> **WORK INSTRUCTIONS**
Copy verbatim everything from the line containing "is (520, 479)." down to the end of the records, both ends included. Leave the pictures out of your answer.

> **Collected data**
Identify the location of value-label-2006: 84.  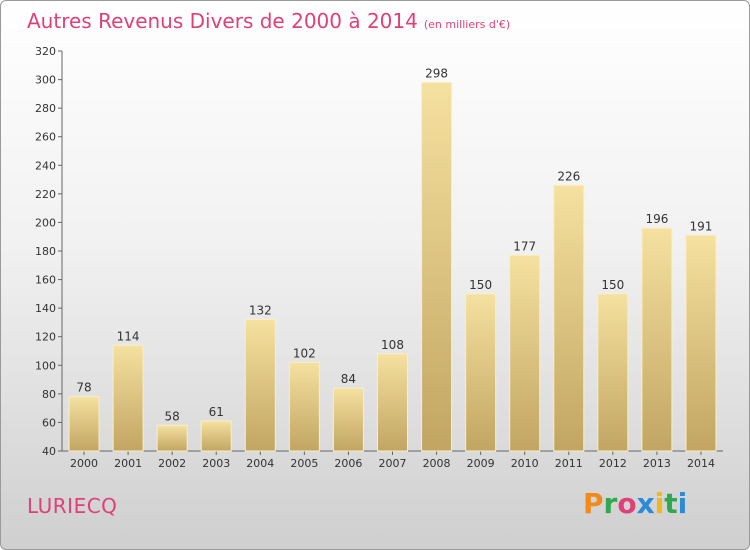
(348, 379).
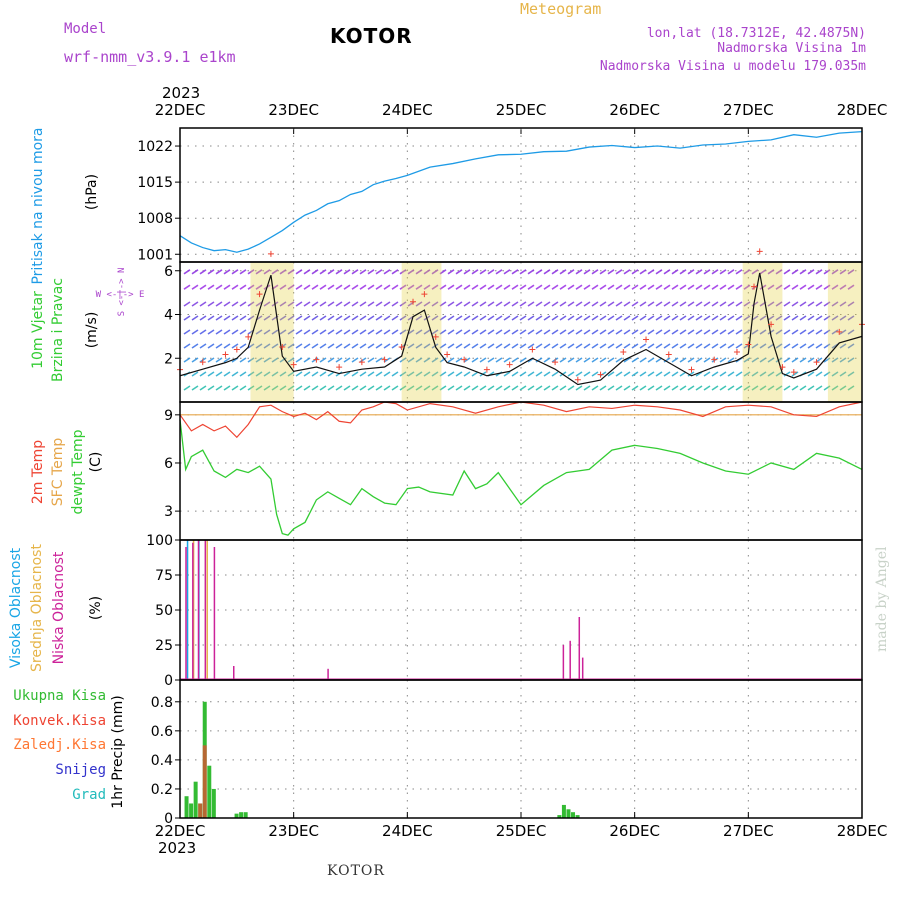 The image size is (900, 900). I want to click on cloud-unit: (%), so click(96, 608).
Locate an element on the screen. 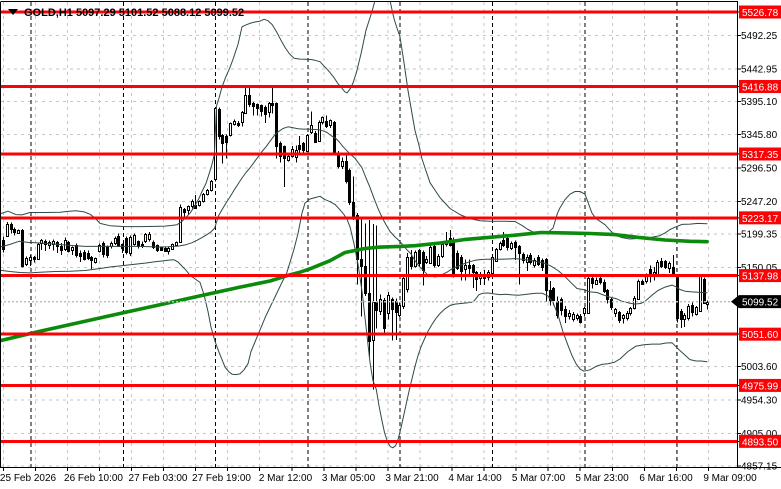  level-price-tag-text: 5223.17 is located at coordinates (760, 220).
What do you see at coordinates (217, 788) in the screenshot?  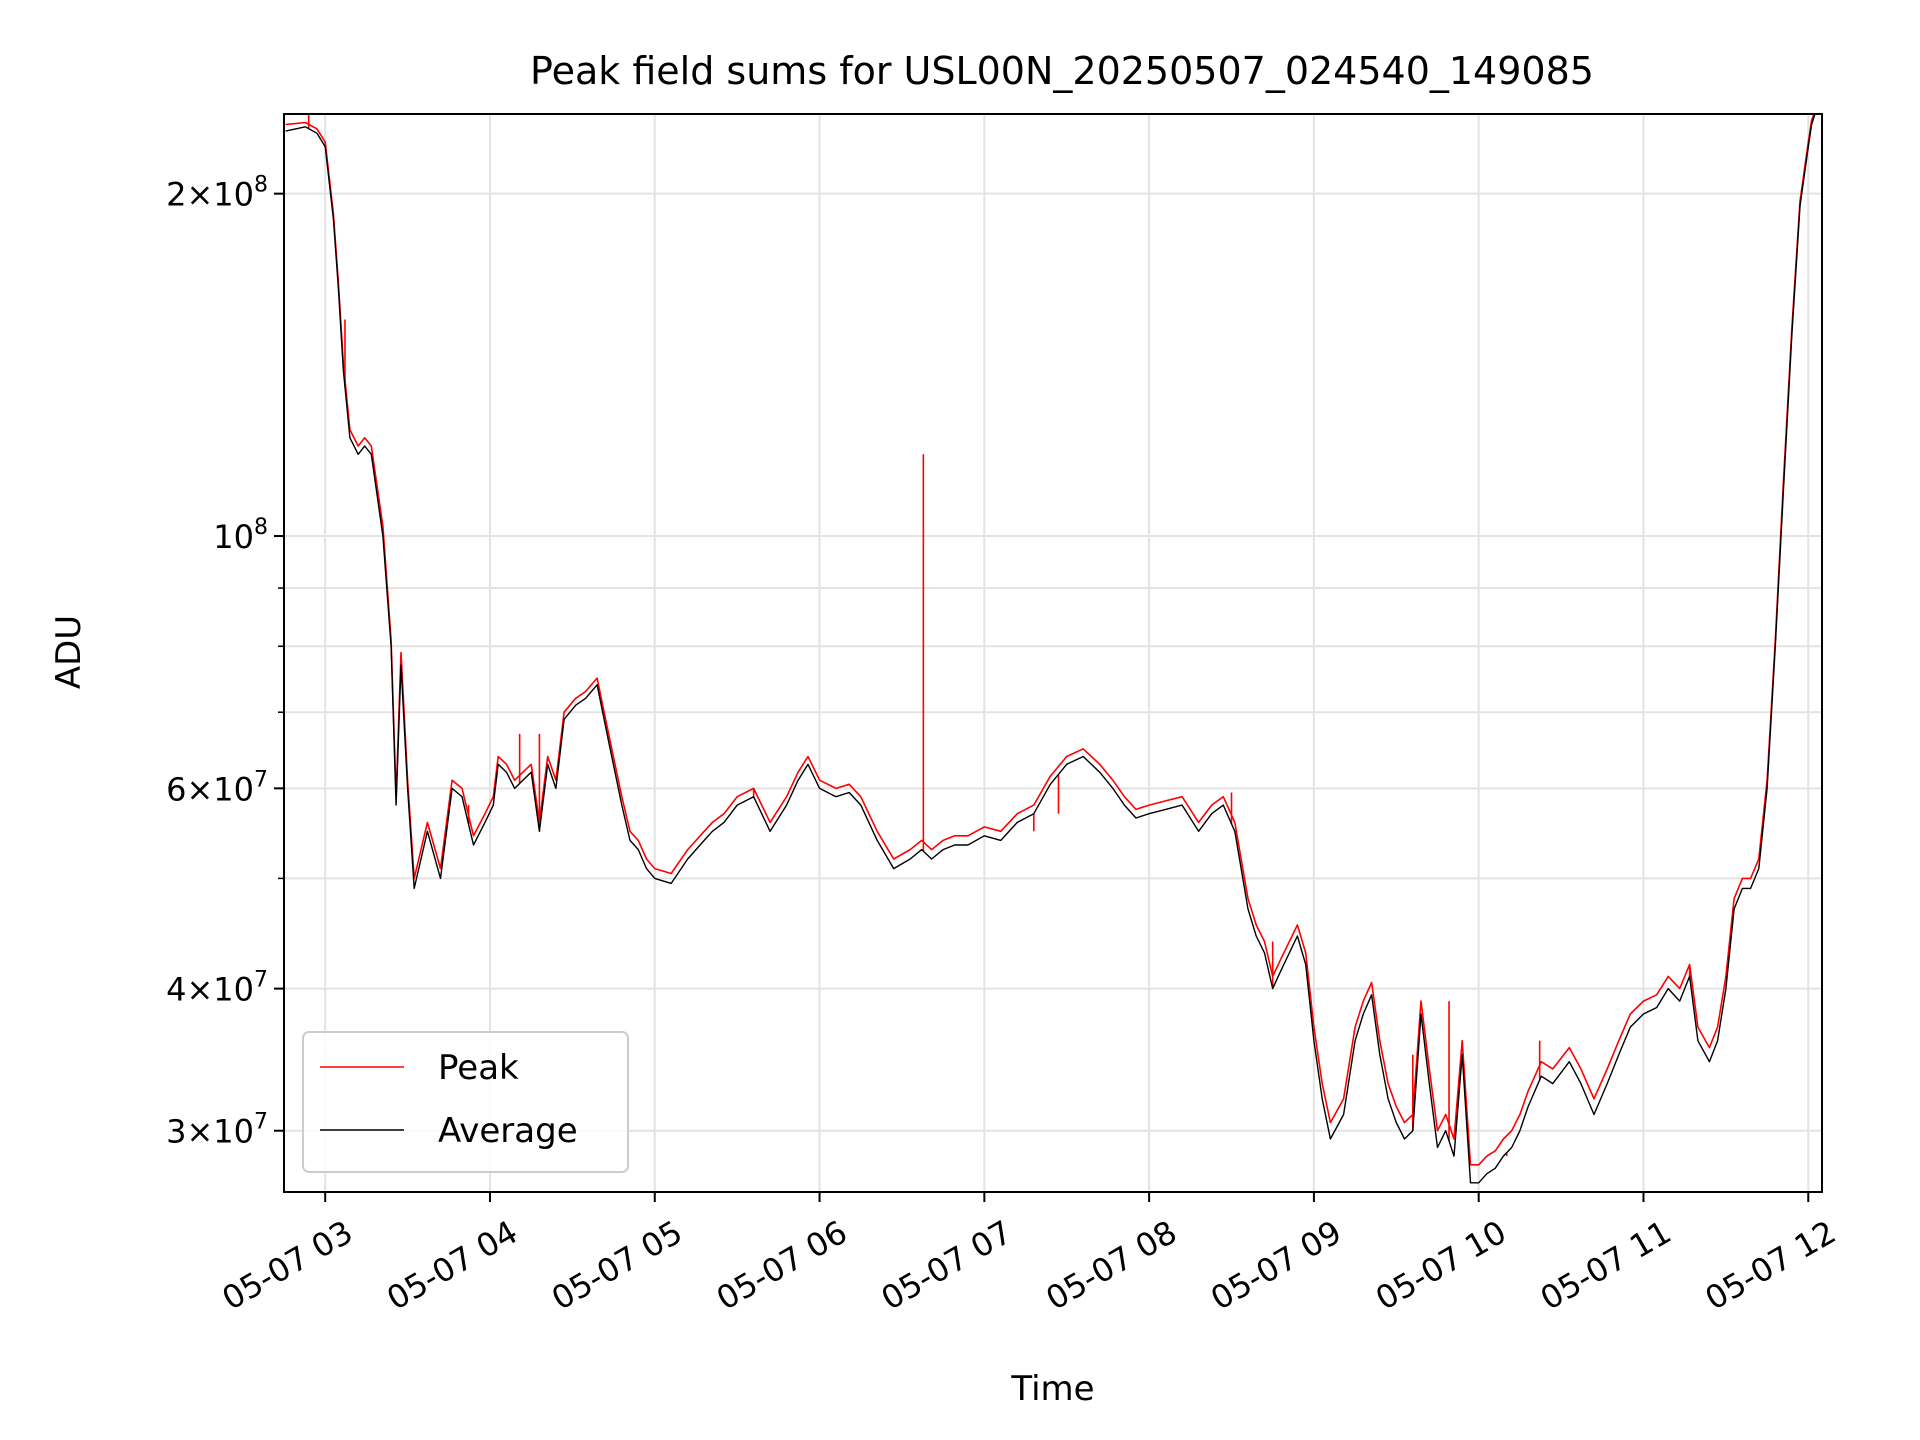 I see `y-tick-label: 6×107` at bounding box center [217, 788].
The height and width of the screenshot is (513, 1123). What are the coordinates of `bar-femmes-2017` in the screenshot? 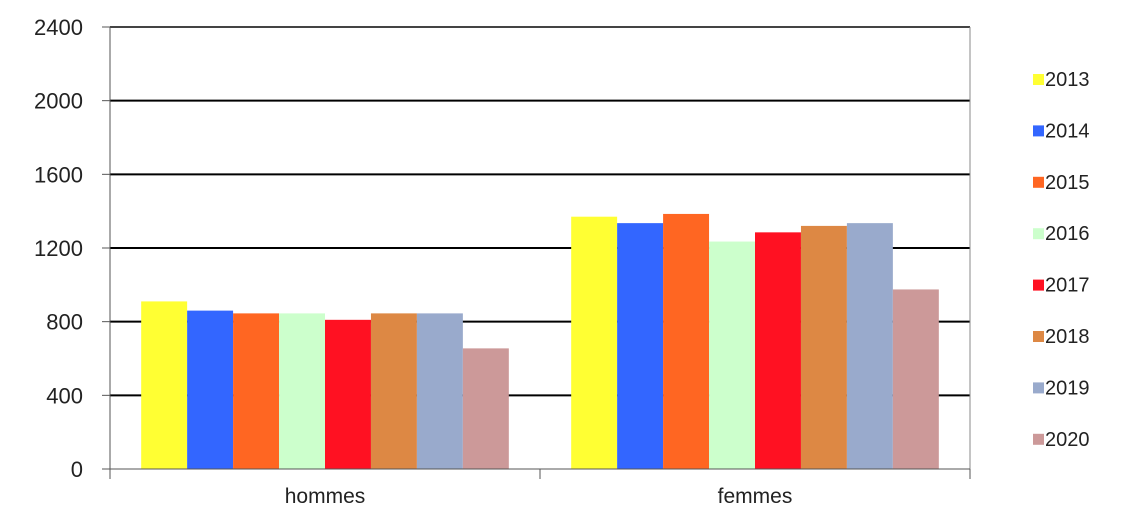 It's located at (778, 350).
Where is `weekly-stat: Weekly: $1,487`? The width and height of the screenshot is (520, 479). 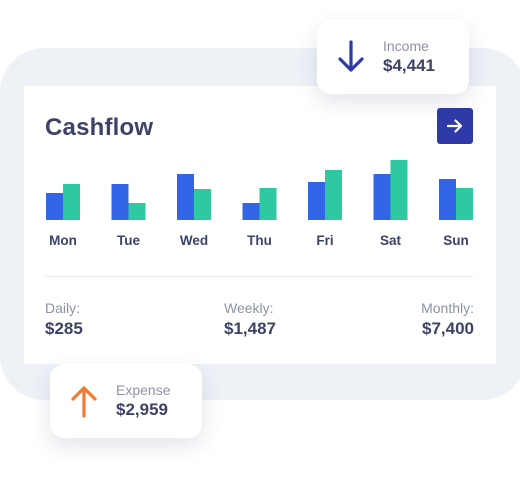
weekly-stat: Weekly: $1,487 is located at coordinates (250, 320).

> **ANSWER FOR THIS EXERCISE**
Where is `weekly-stat: Weekly: $1,487`? The width and height of the screenshot is (520, 479). 
weekly-stat: Weekly: $1,487 is located at coordinates (250, 320).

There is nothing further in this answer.